PROBLEM
An exact copy of every record is the required answer.

[Saved data entries]

◆ ◆ ◆

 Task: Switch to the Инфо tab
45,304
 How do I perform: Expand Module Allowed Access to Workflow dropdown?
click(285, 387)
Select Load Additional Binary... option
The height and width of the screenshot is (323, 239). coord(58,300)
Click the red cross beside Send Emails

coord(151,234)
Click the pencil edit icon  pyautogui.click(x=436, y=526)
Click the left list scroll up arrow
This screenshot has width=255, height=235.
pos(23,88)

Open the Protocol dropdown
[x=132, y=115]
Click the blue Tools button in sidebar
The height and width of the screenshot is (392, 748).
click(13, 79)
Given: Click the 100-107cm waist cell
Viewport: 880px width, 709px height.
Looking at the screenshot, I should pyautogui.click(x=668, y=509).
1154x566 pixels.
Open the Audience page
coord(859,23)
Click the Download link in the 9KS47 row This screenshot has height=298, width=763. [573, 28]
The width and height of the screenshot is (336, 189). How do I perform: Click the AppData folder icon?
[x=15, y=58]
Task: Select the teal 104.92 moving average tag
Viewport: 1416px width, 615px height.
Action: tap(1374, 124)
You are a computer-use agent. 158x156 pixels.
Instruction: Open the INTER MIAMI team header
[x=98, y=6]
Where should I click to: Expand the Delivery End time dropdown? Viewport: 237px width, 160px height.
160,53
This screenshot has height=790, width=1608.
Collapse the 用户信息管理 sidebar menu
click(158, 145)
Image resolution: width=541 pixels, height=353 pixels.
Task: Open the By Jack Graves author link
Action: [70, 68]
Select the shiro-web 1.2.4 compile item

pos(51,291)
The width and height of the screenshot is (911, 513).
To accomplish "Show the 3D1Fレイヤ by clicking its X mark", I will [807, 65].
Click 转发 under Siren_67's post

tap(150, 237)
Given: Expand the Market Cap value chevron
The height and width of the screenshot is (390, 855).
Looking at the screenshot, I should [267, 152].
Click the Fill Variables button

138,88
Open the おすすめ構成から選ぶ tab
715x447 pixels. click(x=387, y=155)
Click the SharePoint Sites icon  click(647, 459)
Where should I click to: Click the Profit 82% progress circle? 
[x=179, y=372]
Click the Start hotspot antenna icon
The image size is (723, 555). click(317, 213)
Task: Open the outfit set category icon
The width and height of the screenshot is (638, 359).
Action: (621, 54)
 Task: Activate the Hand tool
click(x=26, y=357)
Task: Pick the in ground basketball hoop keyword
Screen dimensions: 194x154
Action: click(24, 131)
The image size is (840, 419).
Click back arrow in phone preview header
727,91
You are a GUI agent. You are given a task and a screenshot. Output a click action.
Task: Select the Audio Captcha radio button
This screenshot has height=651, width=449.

◆ ◆ ◆

RESULT
 Task: Switch to the Инфо tab
45,304
 How do I perform: Expand Module Allowed Access to Workflow dropdown?
click(285, 387)
Select Load Additional Binary... option
The height and width of the screenshot is (323, 239). coord(58,300)
Click the red cross beside Send Emails

coord(151,234)
Click the pencil edit icon  pyautogui.click(x=436, y=526)
Click the left list scroll up arrow
This screenshot has width=255, height=235.
pos(23,88)

Open the Protocol dropdown
[x=132, y=115]
Click the blue Tools button in sidebar
The height and width of the screenshot is (392, 748).
click(13, 79)
Given: Click the 100-107cm waist cell
Viewport: 880px width, 709px height.
Looking at the screenshot, I should pyautogui.click(x=668, y=509).
1154x566 pixels.
Open the Audience page
coord(859,23)
Click the Download link in the 9KS47 row This screenshot has height=298, width=763. [573, 28]
The width and height of the screenshot is (336, 189). How do I perform: Click the AppData folder icon?
[x=15, y=58]
Task: Select the teal 104.92 moving average tag
Viewport: 1416px width, 615px height.
Action: tap(1374, 124)
You are a computer-use agent. 158x156 pixels.
Instruction: Open the INTER MIAMI team header
[x=98, y=6]
Where should I click to: Expand the Delivery End time dropdown? Viewport: 237px width, 160px height.
160,53
This screenshot has height=790, width=1608.
Collapse the 用户信息管理 sidebar menu
click(158, 145)
Image resolution: width=541 pixels, height=353 pixels.
Task: Open the By Jack Graves author link
Action: [70, 68]
Select the shiro-web 1.2.4 compile item

pos(51,291)
The width and height of the screenshot is (911, 513).
To accomplish "Show the 3D1Fレイヤ by clicking its X mark", I will [807, 65].
Click 转发 under Siren_67's post

tap(150, 237)
Given: Expand the Market Cap value chevron
The height and width of the screenshot is (390, 855).
Looking at the screenshot, I should [267, 152].
Click the Fill Variables button

138,88
Open the おすすめ構成から選ぶ tab
715x447 pixels. click(x=387, y=155)
Click the SharePoint Sites icon  click(647, 459)
Where should I click to: Click the Profit 82% progress circle? 
[x=179, y=372]
Click the Start hotspot antenna icon
The image size is (723, 555). click(317, 213)
Task: Open the outfit set category icon
The width and height of the screenshot is (638, 359).
Action: (621, 54)
 Task: Activate the Hand tool
click(x=26, y=357)
Task: Pick the in ground basketball hoop keyword
Screen dimensions: 194x154
Action: click(24, 131)
The image size is (840, 419).
Click back arrow in phone preview header
727,91
You are a GUI agent. You are given a task and a screenshot. Output a click action.
Task: Select the Audio Captcha radio button
This screenshot has height=651, width=449.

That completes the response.